March 22, 2013 at 6:00 am EDT | by Jonathan Howard
Dining: A tasty 10 years
SEI, dining, gay news, Washington Blade

SEI (Photo courtesy of SEI)

The owners of OYA, SAX and SEI are celebrating their 10 year anniversary in Washington this month. OYA (777 9th Street N.W.) and SEI (444 4th Street N.W.) both serve a modern version of Asian cuisine. SAX (734 11th Street N.W.) is the newest addition to the restaurant group and not only does it serve up a variety of French dishes, but also behind a glass-enclosed stage there are regularly scheduled burlesque performances.

All month, each of these restaurants is celebrating the anniversary with “Gift Extravaganza,” is the company’s way of saying thank you to its patrons. Diners can purchase a $100 gift card and receive two bonus gift cards of $50 each. Purchasing these gift cards also automatically enters the purchaser to win one of five amazing prizes. First prize is “The Extravaganza” which allows the winner to host a three-hour party at SAX with open bar for 75 guests. Second prize is a five course wine-paired dinner for up to 10 people. Third prize is a specially prepared five course wine-paired dinner at OYA, SEI or SAX for up to five guests.

Having eaten and enjoyed meals at OYA several times over the past five years, I decided to make a reservation at SEI one night when my husband and I were craving sushi. Having just returned from Central America where we had some of the best and freshest sushi and sashimi, including tuna rolls wrapped in fried plantain, we were hoping for some standout rolls at SEI. While our main desire was sushi, we started dinner with the wasabi guacamole with lump crab meat served with wonton chips. Although heavier than the sushi we planned to have, it was a delightful way to start dinner with the crab meat adding richness to this refreshing appetizer.

We ordered four sushi rolls for dinner including what our charming waitress, Melinda, refered to as their “signature roll” the Fish and Chips. This was flounder, potato crisps and wasabi tartar. We also had the tuna serrano, the kobe tataki, and the spicy yellowtail. On top of those rolls we also had the Honmaguro Toro Sashimi; the fatty blue fin tuna with orange miso and fresh wasabi. Fatty tuna is an extra special treat so if it is on the menu I recommend splurging on this sashimi, whose luscious velvety texture that melted in your mouth made it well worth the $24 price. Don’t bother contaminating this sashimi with soy sauce — it’s delightful without it.

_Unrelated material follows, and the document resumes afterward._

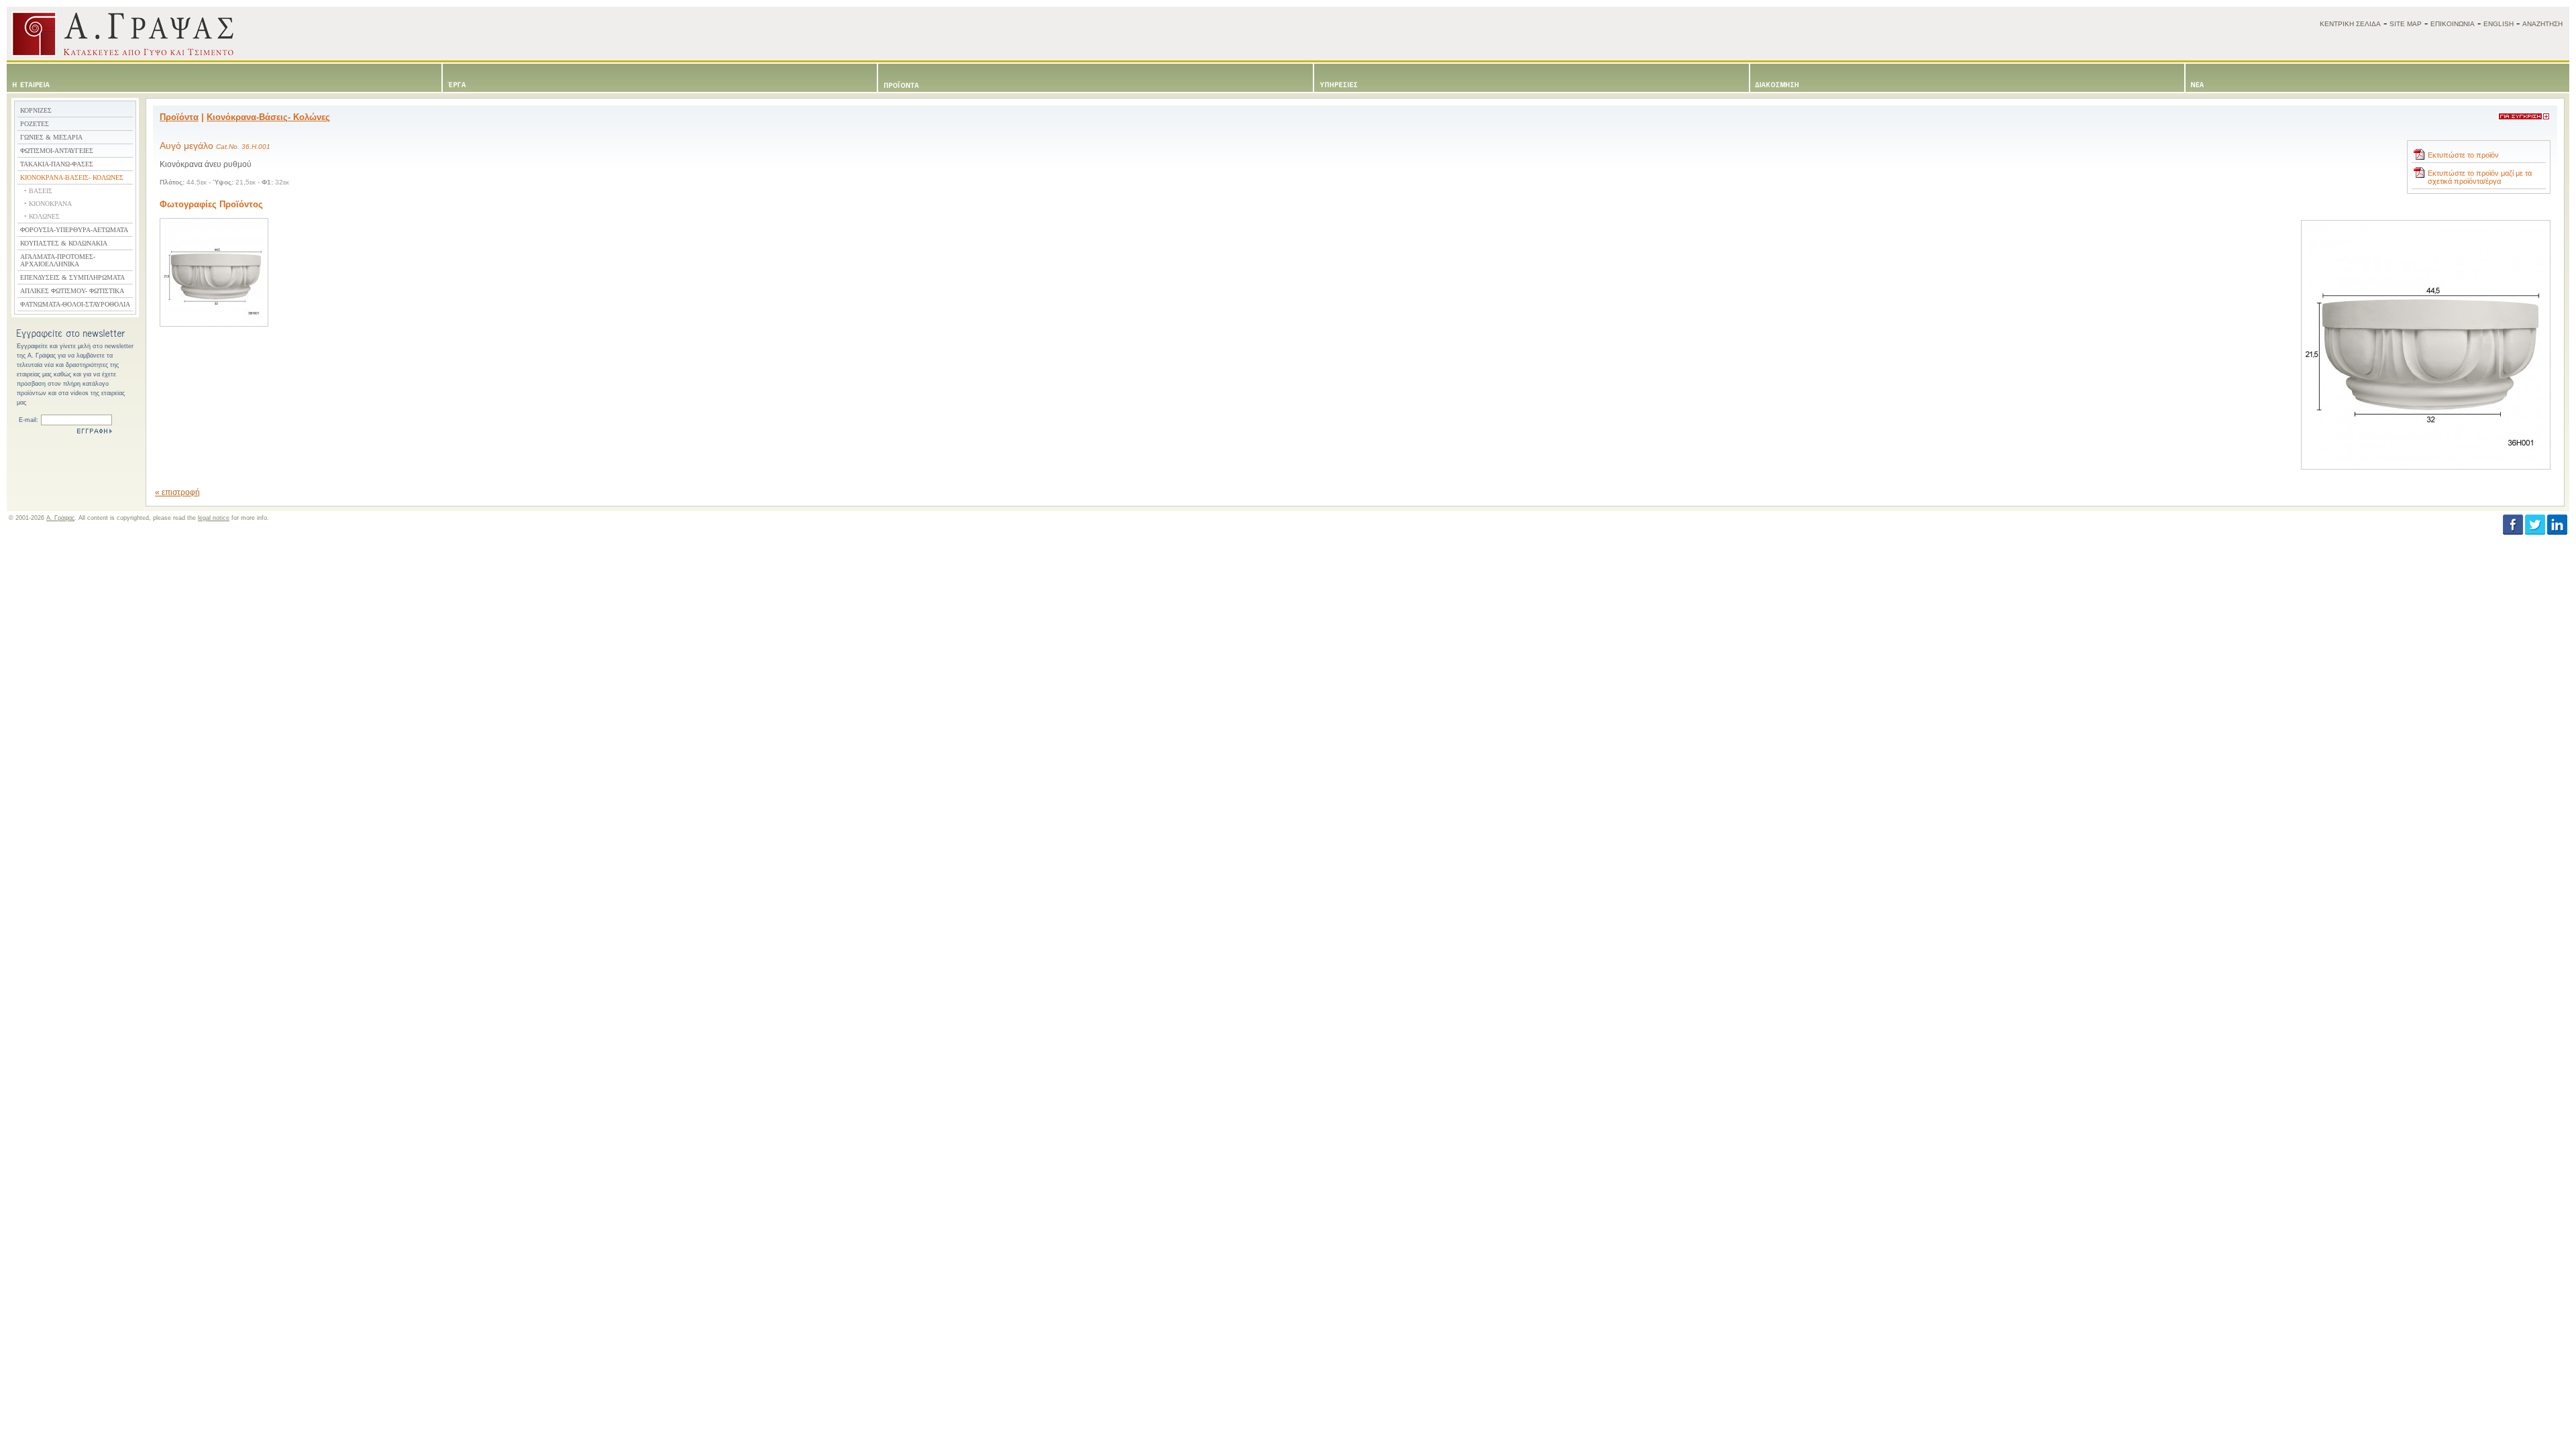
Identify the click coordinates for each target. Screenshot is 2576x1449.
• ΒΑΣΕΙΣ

I found the “Fish and Chips” roll to have a very basic flavor profile, and I believe it’s a “signature roll” because it’s an approachable flavor and texture for a wide range of people. The Kobe Tataki had a layer of raw Kobe beef of the outside with spicy crunch and watercress oil. This was a favorite roll of the evening and was a creative spin on sushi. The spicy yellowtail was topped with a slice of fresh jalapeno and served with yuzu jalapeno soy which somehow managed to light your mouth on fire with every bite. If you’re a spicy fan like I am, then this is a great roll for you, but if you shy away from heat then select another roll from the numerous options. The winning roll for my husband and I was the well-balanced tuna serrano, it was fresh and flavorful. With just a light dip in your soy sauce and wasabi, it tasted exactly like fresh artisan sushi should taste.

There are many additional items on the menu at SEI including other sushi rolls, small plate dinners, large plate dinners and sliders including the sea bass sliders that a diner at the adjacent table had selected, and they looked divine. We finished our meal by splitting the chocolate fondant dessert, which was the equivalent of a chocolate lava cake with melted chocolate oozing from the center of the moist chocolate cake.

Overall, SEI serves up good tasting and approachable sushi rolls with fresh ingredients and some creative pairings. I have never experienced any service issues at OYA and the same seemed to be the case at SEI with the waitstaff being educated on the offerings and willing to help patrons. There’s nothing groundbreaking about SEI, but it is definitely worth visiting, and just like with OYA (and I assume SAX) you never know who will be dining at the table next to you.